CodePudding user response:

rate.NewLimiter(rate.Every(60*time.Second), 600) is not what you want.

According to https://pkg.go.dev/golang.org/x/time/rate#Limiter:

A Limiter controls how frequently events are allowed to happen. It implements a "token bucket" of size b, initially full and refilled at rate r tokens per second. Informally, in any large enough time interval, the Limiter limits the rate to r tokens per second, with a maximum burst size of b events.


func NewLimiter(r Limit, b int) *Limiter

NewLimiter returns a new Limiter that allows events up to rate r and permits bursts of at most b tokens.


func Every(interval time.Duration) Limit

Every converts a minimum time interval between events to a Limit.

rate.Every(60*time.Second) means that it will fill the bucket with 1 token every 60s. Namely, the rate is 1/60 tokens per second.

Most of the time, 600 requests per minute means that 600 requests are allowed at the beginning, and will be reset to 600 at the next minute at once. In my opinion, golang.org/x/time/rate does not fit this use case very well. Maybe rate.NewLimiter(10, 10) is a safe choice.

CodePudding user response:

Here is a playground example, where the roundTripper mocks the response from the guildwars API :

https://go.dev/play/p/FTw6IGo_moP

the only meaningful fixes to your code were:

  • don't try to read resp.Body in case of errors (perhaps that is the cause of your panics ?)
  • close the channel after the 64k iterations loop

The short answer is : with this setup (no network issues, no depending on the behavior of the actual api server), it works :

  • the rate limiter works as expected,
  • the requests do not time out
# excerpt from the output:
...
235 : "name": "Omnomberry Bar"
236 : "name": "Omnomberry Bar"
237 : "name": "Omnomberry Bar"
238 : "name": "Omnomberry Bar"
239 : "name": "Omnomberry Bar"
--- 60 reqs/sec
240 : "name": "Omnomberry Bar"
241 : "name": "Omnomberry Bar"
242 : "name": "Omnomberry Bar"
...

Perhaps your issue comes from contacting the actual server.

If it starts dropping connections without warning you, or giving responses with longer and longer delays, this could explain your timeout issues.

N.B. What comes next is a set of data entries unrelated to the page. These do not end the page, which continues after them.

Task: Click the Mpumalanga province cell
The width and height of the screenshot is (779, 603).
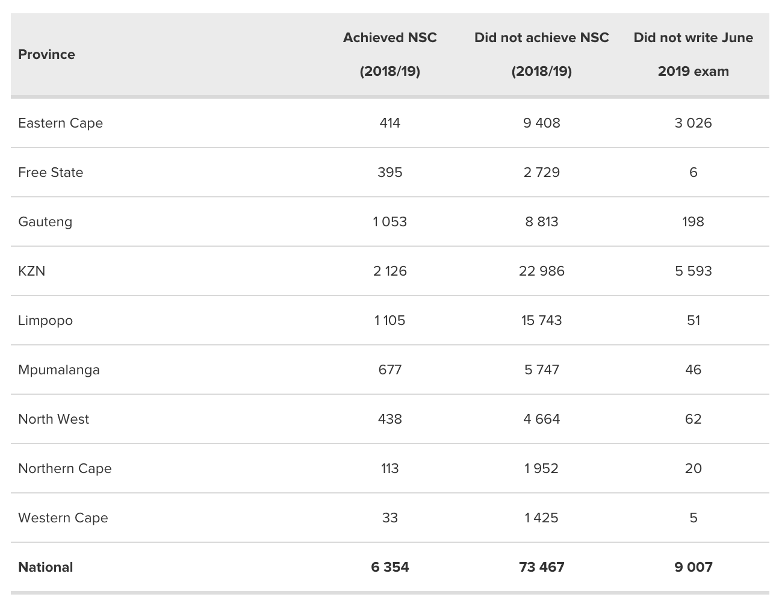Action: 59,370
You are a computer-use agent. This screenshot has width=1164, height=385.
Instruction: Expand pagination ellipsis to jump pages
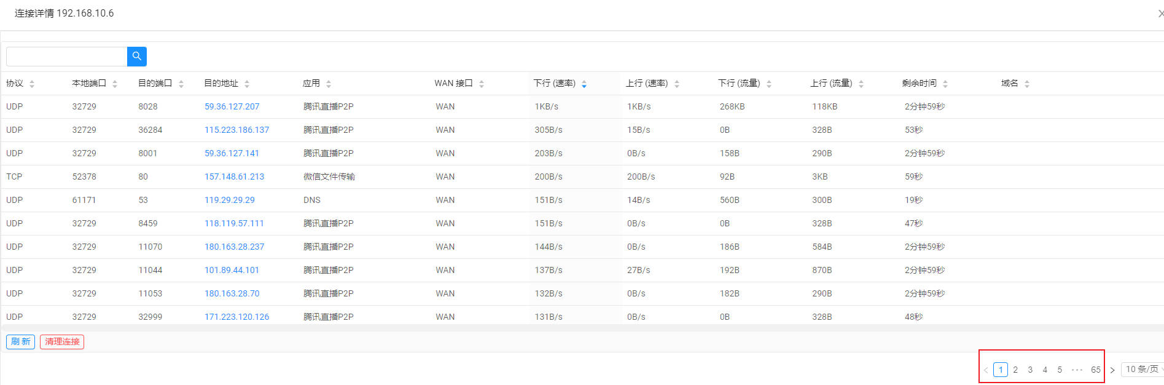(1077, 370)
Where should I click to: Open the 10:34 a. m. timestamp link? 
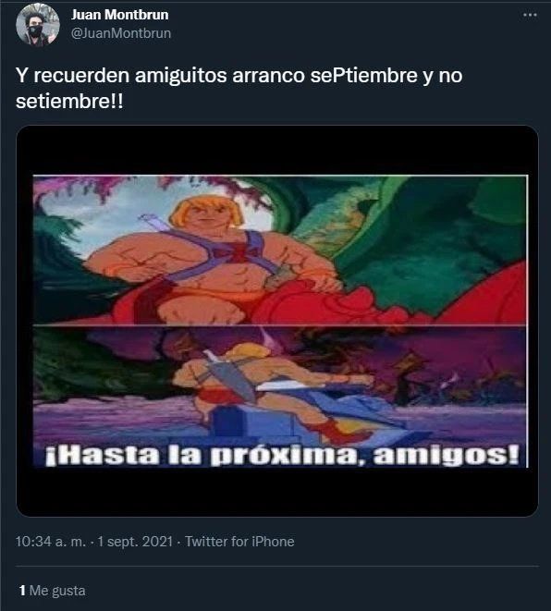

Try measuring the actual time a RoundTrip remains stuck on ratelimiter.Wait(), and the actual time taken for a request/response with the server.


I ran my examples with shorter bursts, if your program runs long enough (64k requests at 10 req/s is still 6400s, which is close to 2h ...), you may experience runtime issues :

since the transport checks the rate limit after the timeout on an individual request is set, if the runtime chooses (for some bad reason) to schedule one of the 20 workers waiting on rate.Wait(...) after 10 seconds, then you would hit your context.Deadline error.

(note: I have no fact to back this claim, just hypothesizing here)

The simplest workaround for that would be :

  • move the rate limiter outside of the transport,
  • check ratelimiter.Wait(...) right before client.Get(...).

Another option to test :

  • don't set client.Timeout,
  • have your transport set a timeout on the request after it has passed the ratelimiter.Wait(...) guard.